| WHAT IS REQUIRED |
Can you repeat the entries word for word, starting with the line that contains "You are a computer-use" and going on through the end of the entries, with the pictures left out?

* begin INFORMATION SHOWN *

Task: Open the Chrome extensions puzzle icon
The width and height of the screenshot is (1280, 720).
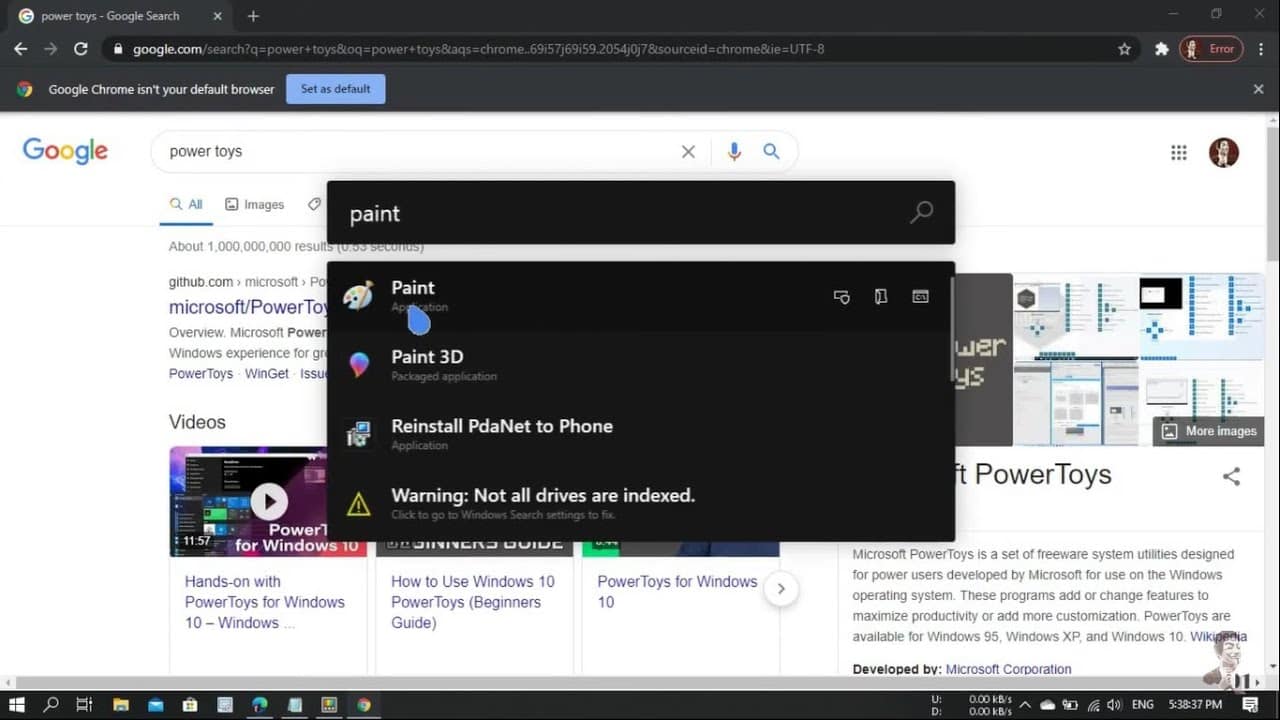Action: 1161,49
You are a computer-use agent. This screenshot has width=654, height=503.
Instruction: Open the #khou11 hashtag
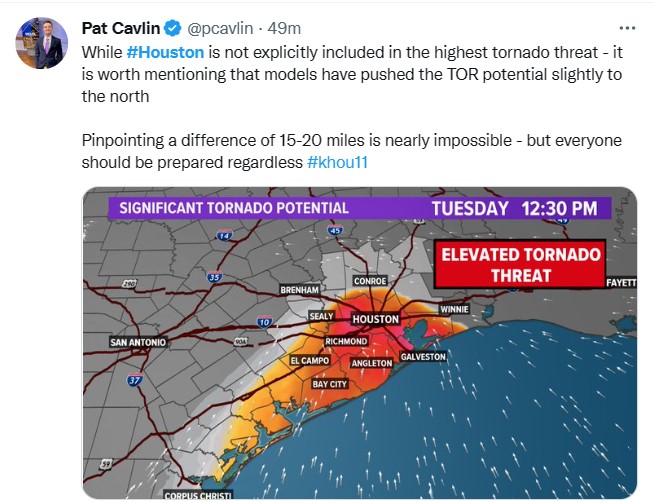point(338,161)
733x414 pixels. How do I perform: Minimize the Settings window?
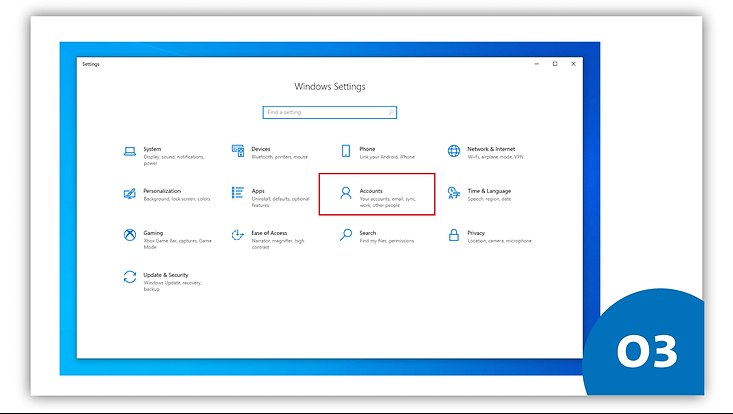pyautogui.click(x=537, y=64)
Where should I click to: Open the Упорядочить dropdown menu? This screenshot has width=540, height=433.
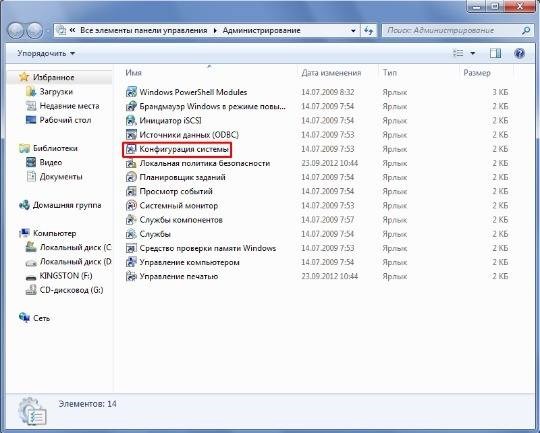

* end INFORMATION SHOWN *

| REPLY |
You are a computer-use agent. This screenshot has width=654, height=503.
Instruction: Open the #khou11 hashtag
point(338,161)
733x414 pixels. How do I perform: Minimize the Settings window?
pyautogui.click(x=537, y=64)
Where should I click to: Open the Упорядочить dropdown menu? This screenshot has width=540, height=433.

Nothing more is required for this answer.